Add doc-redirects, a maintenance script for our RTD HTTP redirects#79
Add doc-redirects, a maintenance script for our RTD HTTP redirects#79
doc-redirects, a maintenance script for our RTD HTTP redirects#79Conversation
1193ffb to
6a250d6
Compare
awelzel
left a comment
There was a problem hiding this comment.
Only fly-by on requests.Session usage.
I was also initially wondering if this could be in zeek/doc/tools or zeek/tools/doc/ rather than in a separate repo, but I think this clashes with the proposed workflow.
devel-tools/doc-redirects
Outdated
| headers = {"Authorization": f"token {RTD_API_TOKEN}"} | ||
|
|
||
| try: | ||
| response = requests.request( |
There was a problem hiding this comment.
If you want to be a bit nicer on the Internet, re-use a single connection for all requests via requests.Session() ?

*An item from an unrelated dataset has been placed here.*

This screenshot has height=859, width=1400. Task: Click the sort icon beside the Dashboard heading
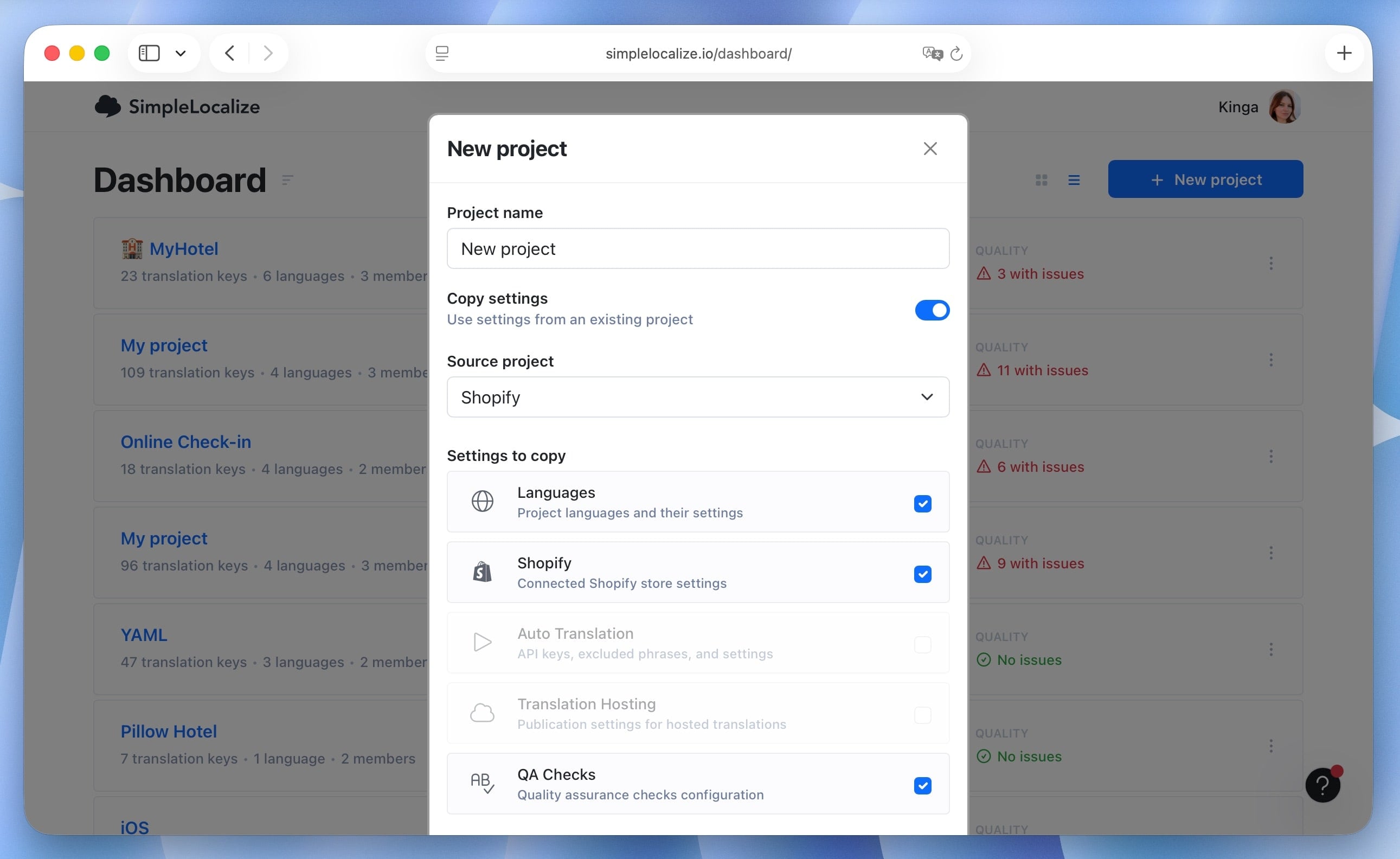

There was a problem hiding this comment.
That's a good thought, perhaps that also tames the rate-limiter a bit. Will do.
evantypanski
left a comment
There was a problem hiding this comment.
I added in some feature request for tracking the number of uploaded files and what changed, curious what you think. It stems from me being very nervous about changing production stuff, even if trivial
but: this looks awesome!
devel-tools/doc-redirects
Outdated
| return 1 | ||
|
|
||
| for rd_data in jdict["results"]: | ||
| # Not sure what "pk" stands for, but it identifies the specific redirect: |
| return 0 | ||
|
|
||
|
|
||
| def cmd_upload(args: argparse.Namespace) -> int: |
There was a problem hiding this comment.
I have a feature request: It seems like it clears out the existing redirects, doesn't tell you how many or what it did, then sets new ones. I would want:
- Somewhere in the file that keeps a total of "how many redirects" so I can see at a glance. This isn't super necessary (since I could just like
$ grep -c '^-' redirects.yml) but I think it'd be nice as a sanity check - When uploading, check the number of uploaded redirects and make sure it matches the number in the file. Then compare the uploaded redirects versus number of downloaded redirects when purging. This way we can say like "Added X redirects" or "Removed X redirects." It'd be nice for feedback I think, since every time I run this I will be nervous about breaking something :)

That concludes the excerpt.